Reviewed by Michael Futch, University of Tulsa


This book is an examination of the modal metaphysics of Descartes, Spinoza, and Leibniz, with the central focus on Leibniz's views on necessity, and especially his views on the necessity of the world's existence. Defending an interpretation that appears to run orthogonally to both Leibniz's oeuvre and the broader aims of his philosophy, Griffin maintains that "Leibniz and Spinoza share the same position with respect to the question of whether everything actual is necessary" (68). Leibniz, in short, is every bit the necessitarian that Spinoza is.

As Griffin explains it, necessitarianism is the view that what is metaphysically possible is actual, and that what is actual is metaphysically necessary (58, 80). Hence, what is metaphysically possible is also metaphysically necessary. Moreover, what is non-actual is non-actual in virtue of being metaphysically impossible. Given this, the case for construing Leibniz as a necessitarian seems doomed from the start. How can a philosopher who postulates the being of infinitely many possible but non-actual worlds also be committed to the notion that the world that exists is the only metaphysically possible world, and that it exists as a matter of metaphysical necessity? Indeed, Griffin notes in the opening pages that Leibniz appears to be committed to two incompatible theses, necessitarianism and the plurality of possible worlds (3). Could the preeminent modal metaphysician of the early modern period have been so confused about the implications of two such central doctrines as to fail to recognize their mutual inconsistency? Or is Leibniz, instead, dissimulatingly maintaining the patina of piety while secretly harboring theologically unorthodox views indistinguishable from those of Spinoza?

○ ○ ○

- **Task**: In the book review, how does Griffin define necessitarianism?

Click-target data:

○ ○ ○

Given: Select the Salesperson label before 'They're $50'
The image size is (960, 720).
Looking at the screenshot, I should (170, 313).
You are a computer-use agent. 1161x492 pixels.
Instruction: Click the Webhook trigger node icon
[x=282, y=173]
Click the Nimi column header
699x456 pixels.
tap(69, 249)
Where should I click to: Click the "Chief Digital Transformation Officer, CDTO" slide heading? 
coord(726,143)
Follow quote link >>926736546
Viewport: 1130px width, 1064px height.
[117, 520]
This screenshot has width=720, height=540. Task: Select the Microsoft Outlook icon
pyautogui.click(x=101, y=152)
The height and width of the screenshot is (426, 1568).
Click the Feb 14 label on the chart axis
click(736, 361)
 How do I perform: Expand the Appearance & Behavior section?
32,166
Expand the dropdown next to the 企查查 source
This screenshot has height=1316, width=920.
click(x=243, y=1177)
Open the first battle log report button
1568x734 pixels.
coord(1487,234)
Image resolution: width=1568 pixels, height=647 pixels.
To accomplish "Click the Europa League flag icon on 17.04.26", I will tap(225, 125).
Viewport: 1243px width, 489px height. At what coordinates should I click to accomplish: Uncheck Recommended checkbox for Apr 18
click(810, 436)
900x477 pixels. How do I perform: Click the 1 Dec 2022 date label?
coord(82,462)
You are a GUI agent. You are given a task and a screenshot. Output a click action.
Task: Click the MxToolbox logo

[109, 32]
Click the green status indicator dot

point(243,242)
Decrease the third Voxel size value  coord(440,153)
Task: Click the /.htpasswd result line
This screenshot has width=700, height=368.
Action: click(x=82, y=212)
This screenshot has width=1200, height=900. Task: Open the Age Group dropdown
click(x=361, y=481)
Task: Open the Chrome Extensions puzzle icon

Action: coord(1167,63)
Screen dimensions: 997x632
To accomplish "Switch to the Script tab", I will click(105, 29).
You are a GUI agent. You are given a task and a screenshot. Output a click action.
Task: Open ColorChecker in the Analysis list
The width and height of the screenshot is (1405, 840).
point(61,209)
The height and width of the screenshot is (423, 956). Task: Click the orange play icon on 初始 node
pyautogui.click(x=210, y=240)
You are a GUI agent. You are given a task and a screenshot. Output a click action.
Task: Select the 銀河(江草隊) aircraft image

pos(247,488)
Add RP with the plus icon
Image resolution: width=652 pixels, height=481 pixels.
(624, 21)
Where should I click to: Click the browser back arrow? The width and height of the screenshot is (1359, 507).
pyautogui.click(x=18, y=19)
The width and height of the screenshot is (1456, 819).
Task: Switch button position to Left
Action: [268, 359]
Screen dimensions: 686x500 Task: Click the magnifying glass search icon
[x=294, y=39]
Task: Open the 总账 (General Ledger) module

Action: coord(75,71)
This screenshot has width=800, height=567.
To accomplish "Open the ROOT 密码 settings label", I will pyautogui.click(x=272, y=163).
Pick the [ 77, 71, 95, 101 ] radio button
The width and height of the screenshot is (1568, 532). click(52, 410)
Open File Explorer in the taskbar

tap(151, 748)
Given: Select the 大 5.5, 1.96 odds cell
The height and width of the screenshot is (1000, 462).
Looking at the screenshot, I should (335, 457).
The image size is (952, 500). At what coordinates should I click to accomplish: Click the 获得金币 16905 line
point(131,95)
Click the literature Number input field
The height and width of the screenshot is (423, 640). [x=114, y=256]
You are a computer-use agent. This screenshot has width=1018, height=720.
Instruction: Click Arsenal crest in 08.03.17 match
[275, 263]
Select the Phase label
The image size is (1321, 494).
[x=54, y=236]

○ ○ ○

- **Solution to this problem**: It is the view that what is metaphysically possible is actual, and that what is actual is metaphysically necessary.